Good observation.
10 points to Gryffindor.
Not my job. It's the job I paid money to FD to do. <snip>
<snip perfectly reasonable post>
Yes. It's a MMO by definition, but it isn't an MMO like other MMOs. So judging it by those MMOs that are designed to be only playable (or beatable) through the multi user experience is like comparing apples and oranges... hence it doesn't feel like an MMO to me..
Regardless of what we've ended up with, ED had to have been initially planned as a single-player game. FD's realization that ED could only be profitably pulled off as an MMO had to have come later. My evidence? ED stinks as an MMO. Every design facet in the game supporting "MMO-style" play is awful -- and never mind that a P2P connection is about the worst architecture possible for an MMO.
For example, what is the biggest, most awful cliché in MMO mission design, the one cliché that every new (not-WoW) MMO desperately tries to avoid or at least disguise? You guessed it -- the "go forth and collect ten whatevers" quest. And this awful cliché is the CORE of ED's missions. Go out and look for randomly spawning whatchamacallits. Or just about as egregious: instead of spinning the RNG to find a McGuffin, spin the RNG to kill an Anaconda. Why? Why not?
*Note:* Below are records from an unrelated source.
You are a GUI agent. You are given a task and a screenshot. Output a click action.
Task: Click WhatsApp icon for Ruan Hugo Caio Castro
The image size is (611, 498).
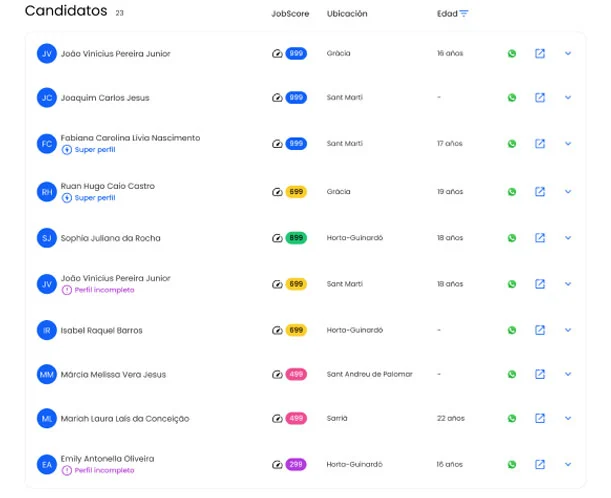click(512, 192)
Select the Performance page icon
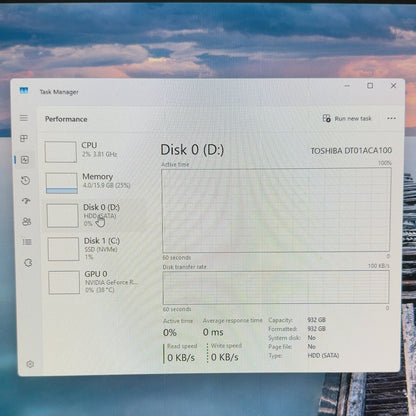Image resolution: width=416 pixels, height=416 pixels. click(25, 160)
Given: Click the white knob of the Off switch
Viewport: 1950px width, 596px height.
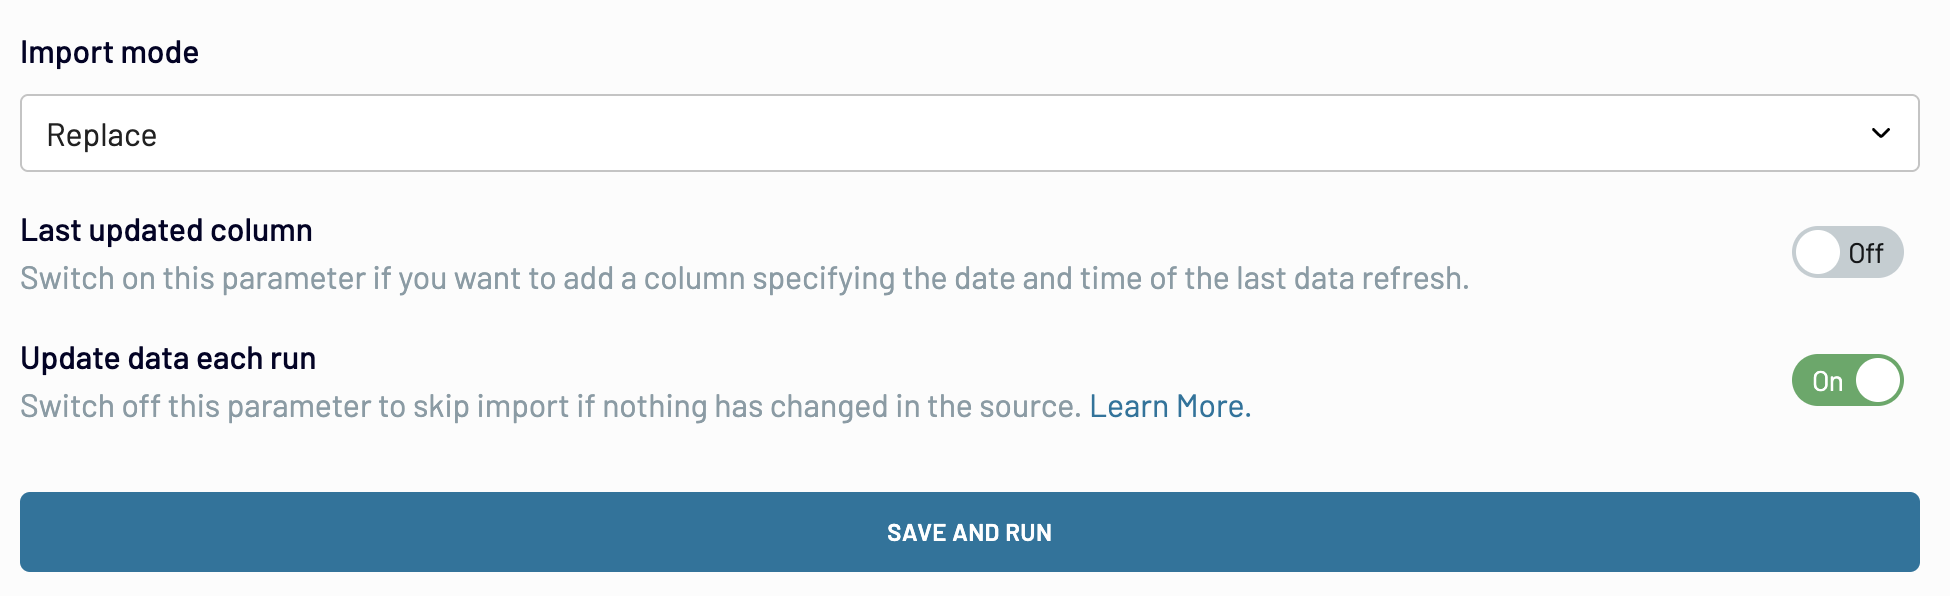Looking at the screenshot, I should 1818,252.
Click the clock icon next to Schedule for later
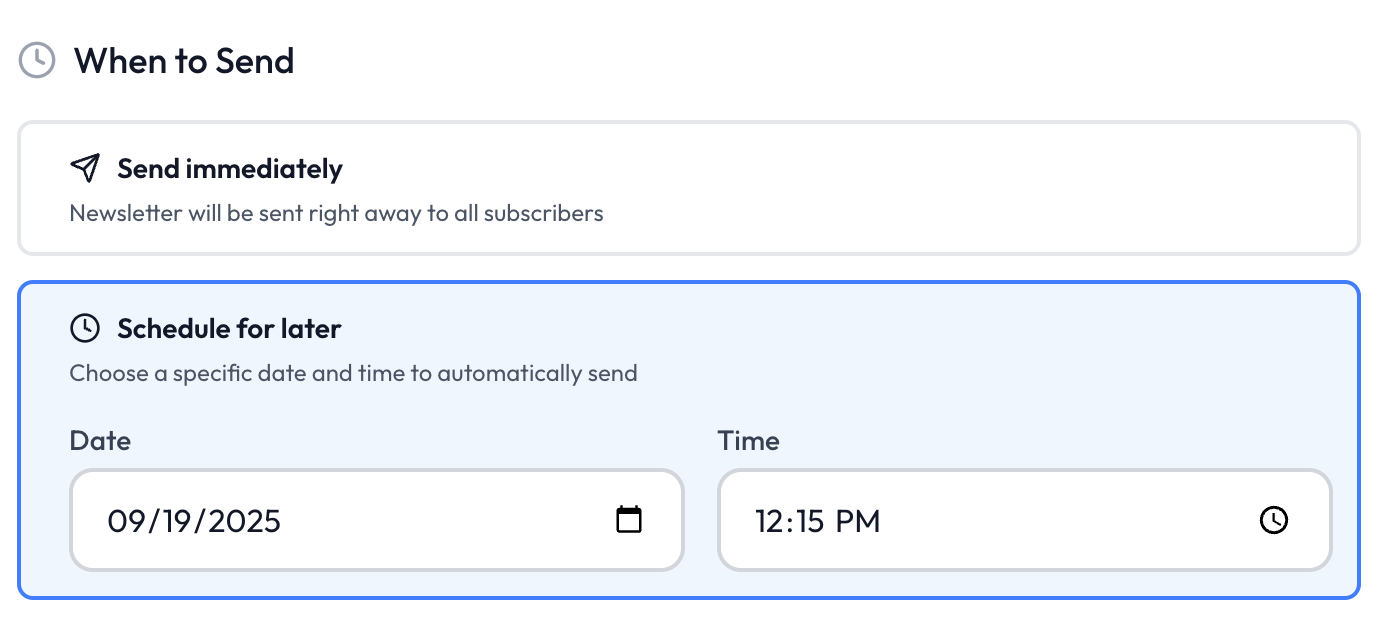The height and width of the screenshot is (622, 1380). [x=86, y=328]
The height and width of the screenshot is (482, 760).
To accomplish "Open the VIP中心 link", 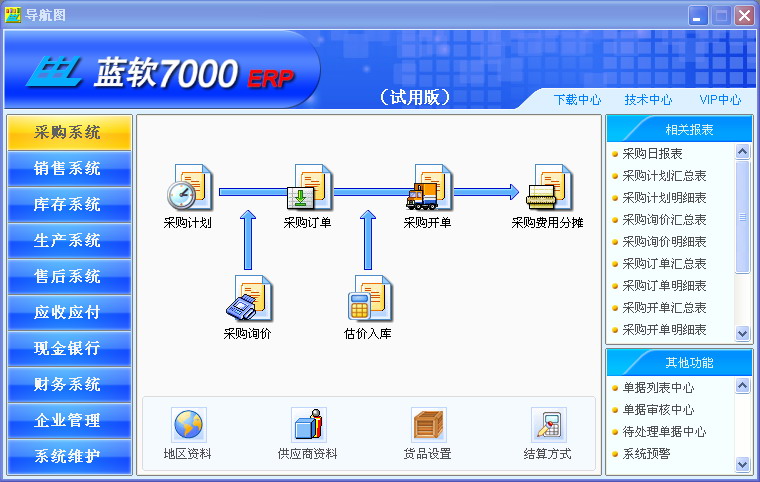I will (x=720, y=100).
There are no carefully constructed encounters/instances for powerful players, or dynamically-scaling encounters to match the number of active players -- sail a newbie Sidewinder or a fully-loaded Vulture into a High-Intensity Zone, nothing changes; just a capital ship with endlessly-spawning Eagles and Vipers.
ED is a single-player game with multiplayer tacked on, and it's just painful. Sir David needs to collar a decent MMO designer and put him/her to work on ED ASAP -- no more half-baked, placeholder MMO systems. And no, I'm not confident that "oh we just need to wait". I feel that the weak MMO play in ED indicates a fundamental weakness on FD's part.
Ok, I thought of a comparable game: Dark Souls
Here the developers do everything imaginable to make you feel alone. The only evidence of other players is their blood stains, and the occasional invasion from another player, with the one purpose of killing you.
The point is whether you call it a MMO or just Multiplayer ED is using the same quest/mission mechanics that MMOs use. So if that's the route they are going take they might as well do it right.
I completely agree OP, I played Beta quite a bit (30+ hours I guess), but come release I almost stopped dead. I've played a few times, but its absolutely painful, and tedious. Beautiful to look at, but just a whole bunch of random Go-fetch quests, exploration of different coloured spheres, and nothing really of any consequence occurring outside of some faceless GalNet updates.
Thankfully Star Citizen is progressing nicely, hell, even X-Rebirth in its latest patched iteration is looking pretty good. Maybe I had the wrong expectations for ED, because for me it simply hasn't delivered an interesting gaming experience. Though I do hope that those that are enjoying it, continue to do so![]()
Well, you know, it's nice to know that a lot of folks are happy with non-trading gameplay that essentially consists of spinning an RNG in nearly the exact same way Privateer did in back in 1993. Except that if I took a bounty hunter contract in Privateer, I just had to warp to the right system to find the baddies; I didn't have to then spend 20 minutes driving around that system looking for just the right space bubble to pop in order to find the baddies.
I mean, FD puts out a patch that allows a whopping four players to play together in the same bubble and it's a BIG DEAL. A patch that allows mobs to AGGRO together (!!) against an attacker. WOW!
You will after grinding your 1,000th Anaconda from the mission board, believe me.
Cos frankly, we all love the game to one degree or another, but hands up if you [b[don't[/b] want FD to improve anything?.